======== DOCUMENT PASSAGE ========
Universal Package Metadata Extractor - Extract metadata from various package formats
This project has been archived.
The maintainers of this project have marked this project as archived. No new releases are expected.
Project description
UPMEX - Universal Package Metadata Extractor
Extract metadata and license information from various package formats with a single tool.
Features
- Multi-Ecosystem Support: Python (wheel, sdist), NPM, Java (JAR, Maven), Gradle, CocoaPods, Conda, Ruby Gems, Rust Crates, Go Modules, NuGet
- License Detection:
- Regex-based detection for 24+ SPDX identifiers
- Dice-Sørensen coefficient for fuzzy matching
- Confidence scoring and multi-license support
- Offline/Online Modes: Default offline mode with optional online enrichment
- NO-ASSERTION Handling: Clear indication when data cannot be determined
- Parent POM Fetching: Automatic retrieval of Maven parent metadata in online mode
- API Integration: ClearlyDefined and Ecosyste.ms support in online mode
- Standardized Output: Consistent JSON structure across all package types
- Native Extraction: No dependency on package managers
- Comprehensive Testing: 95+ tests with full coverage
Installation
# Install from source
git clone https://github.com/oscarvalenzuelab/semantic-copycat-upmex.git
cd semantic-copycat-upmex
pip install -e .
# Install with all features
pip install -e ".[all]"
# Install for development
pip install -e ".[dev]"
Quick Start
from upmex import PackageExtractor
# Create extractor
extractor = PackageExtractor()
# Extract metadata from a package
metadata = extractor.extract("path/to/package.whl")
# Access metadata
print(f"Package: {metadata.name} v{metadata.version}")
print(f"Type: {metadata.package_type.value}")
print(f"License: {metadata.licenses[0].spdx_id if metadata.licenses else 'Unknown'}")
# Convert to JSON
import json
print(json.dumps(metadata.to_dict(), indent=2))
CLI Usage
# Basic extraction (offline mode - default)
========
- REQUIREMENTS -
(1) According to the UPMEX page, what purpose does its NO-ASSERTION handling serve? Answer in one to three sentences.
(2) Please output the UPMEX page's passage that starts with the words containing "Universal Package Metadata Extractor - Extract" and ends with "releases are expected.", reproduced word for word.
The records after this point come from a separate source.
======== PROVIDED MATERIAL ========
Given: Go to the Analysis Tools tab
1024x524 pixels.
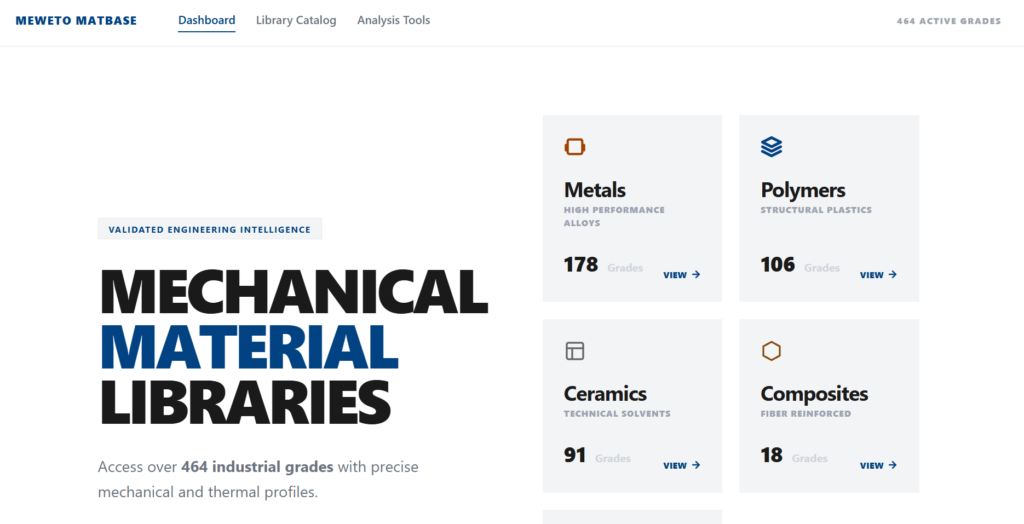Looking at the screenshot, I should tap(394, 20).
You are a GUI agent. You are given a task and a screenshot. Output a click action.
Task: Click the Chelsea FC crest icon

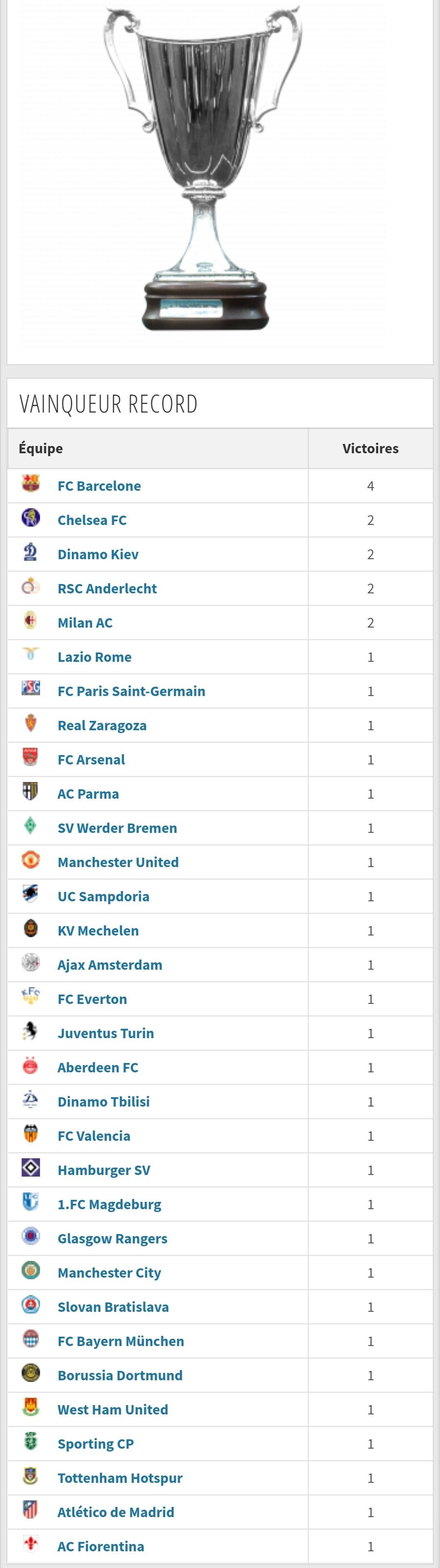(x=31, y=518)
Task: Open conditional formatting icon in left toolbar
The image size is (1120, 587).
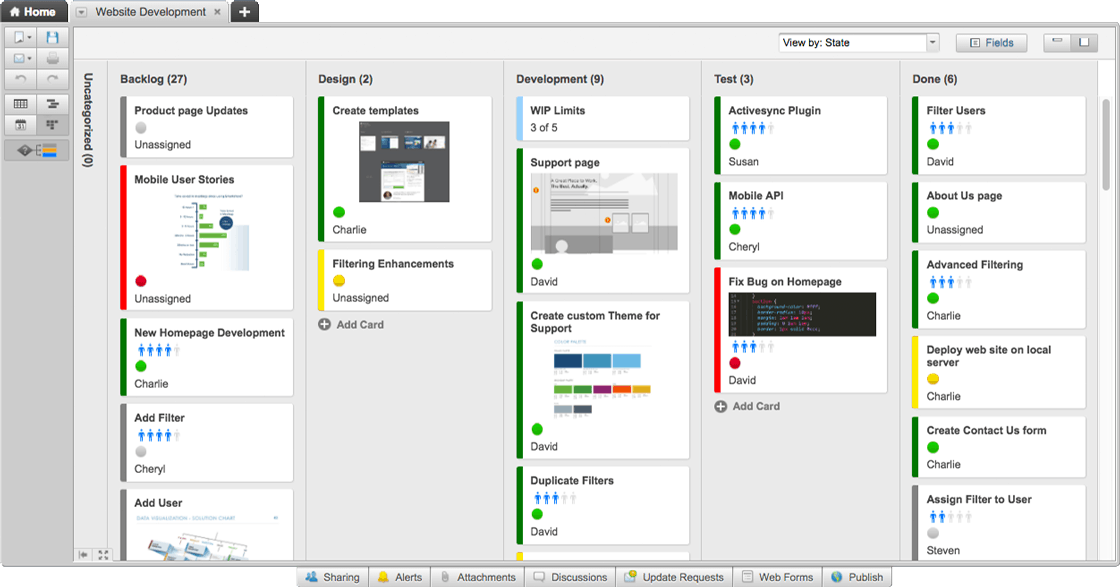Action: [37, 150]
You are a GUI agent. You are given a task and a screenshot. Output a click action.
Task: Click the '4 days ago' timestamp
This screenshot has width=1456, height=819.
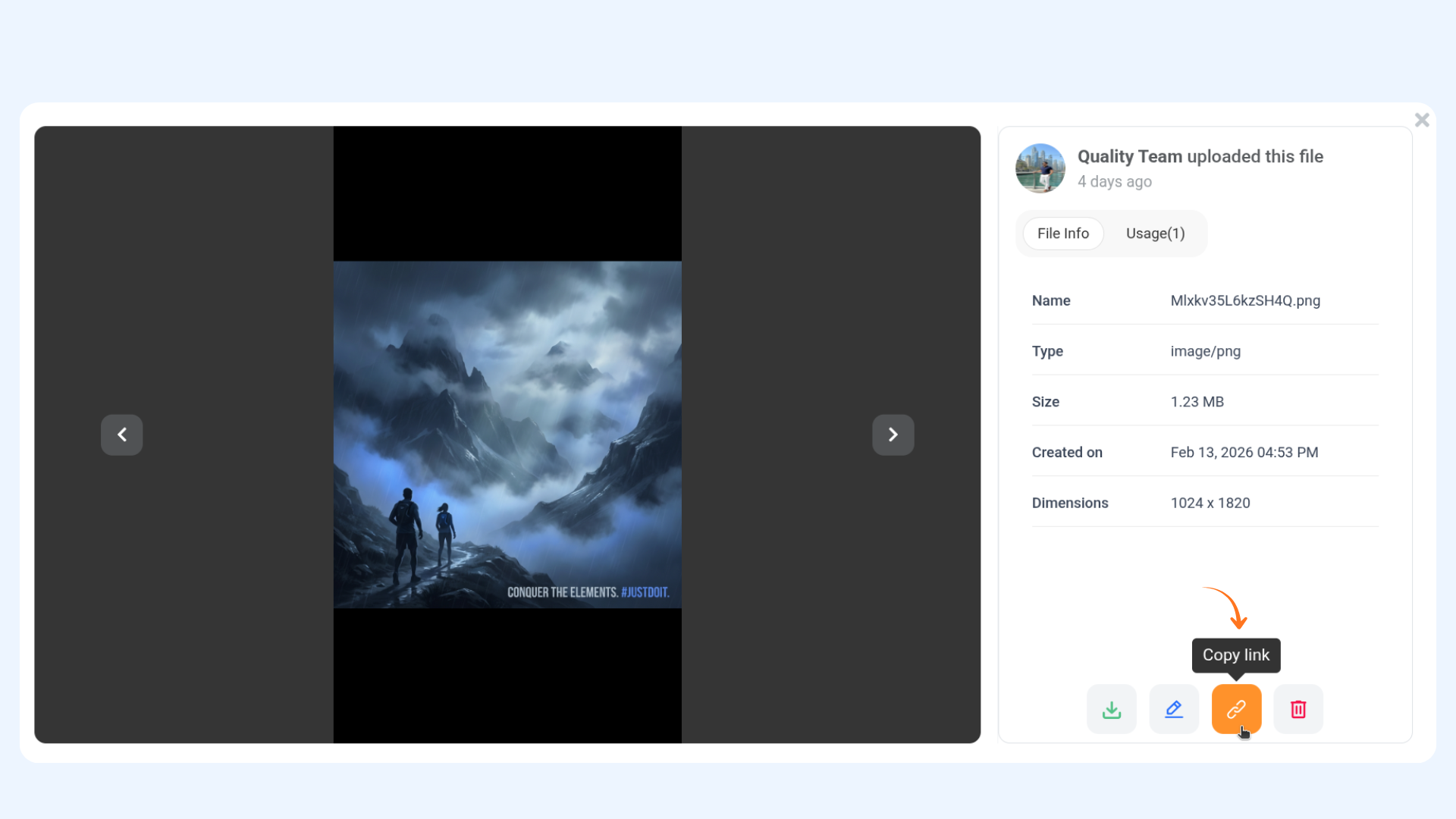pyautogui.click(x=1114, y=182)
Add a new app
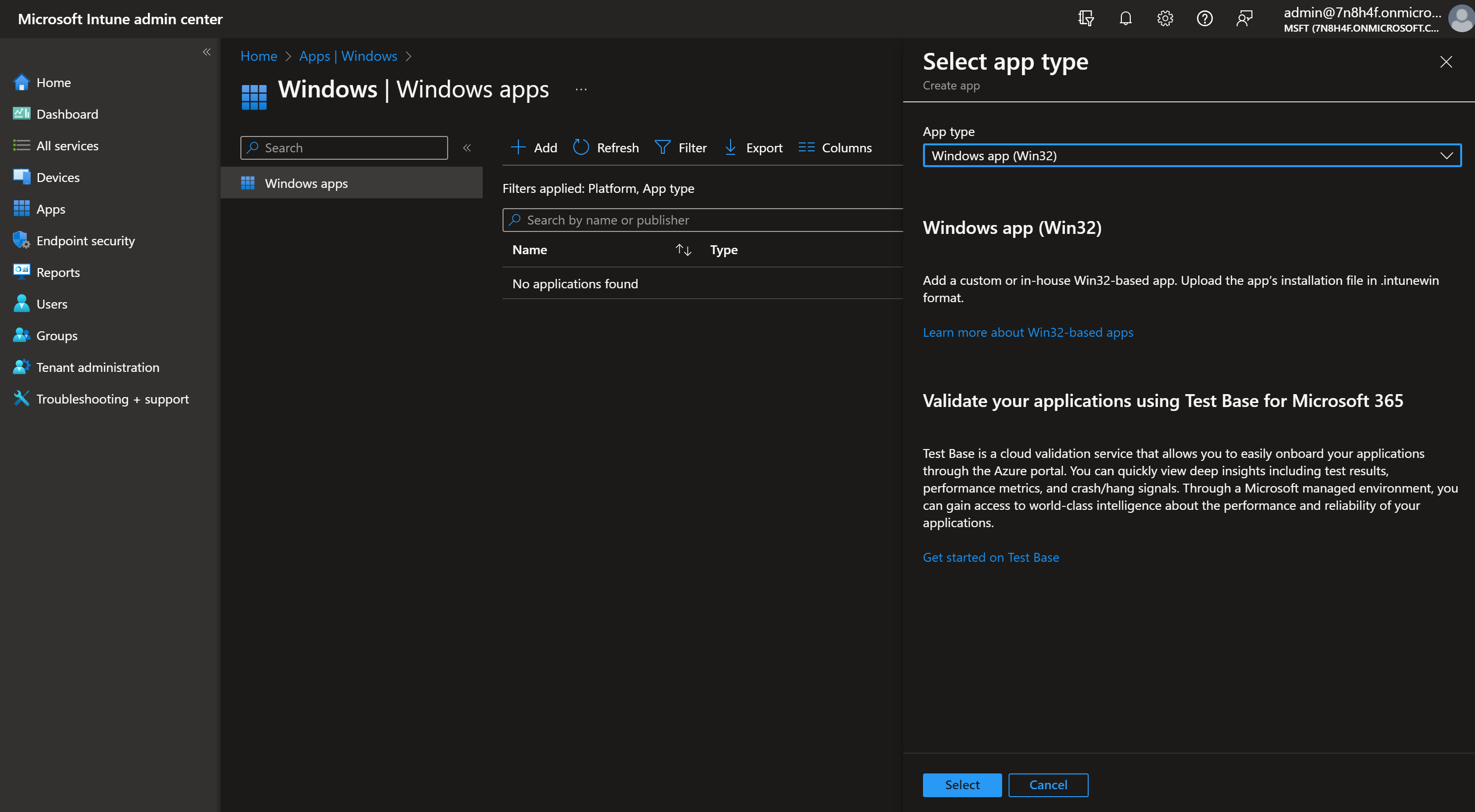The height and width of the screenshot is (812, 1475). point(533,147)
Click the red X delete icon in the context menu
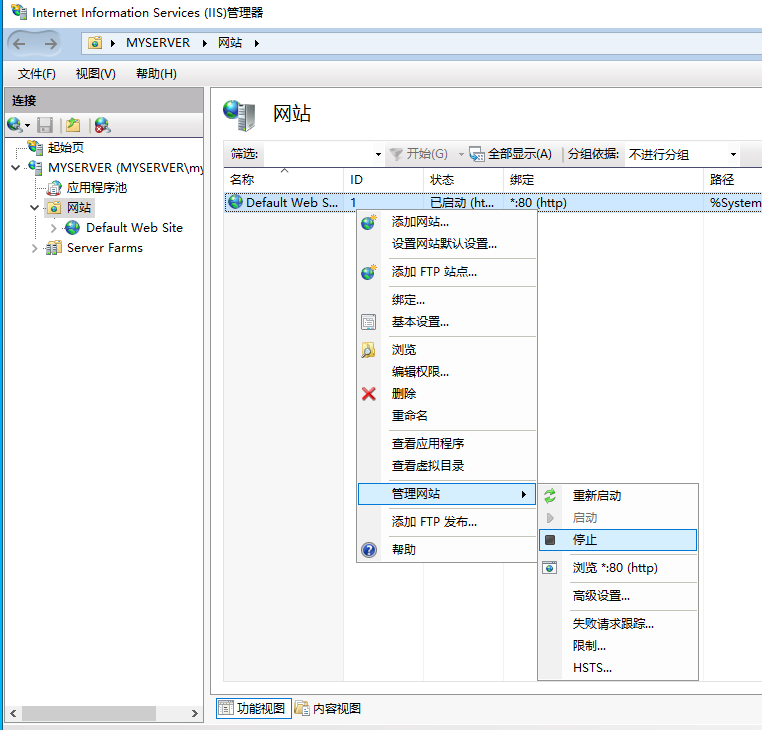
========
- COMPLETE ANSWERS -
(1) NO-ASSERTION handling gives a clear indication when data cannot be determined.

(2)
Universal Package Metadata Extractor - Extract metadata from various package formats
This project has been archived.
The maintainers of this project have marked this project as archived. No new releases are expected.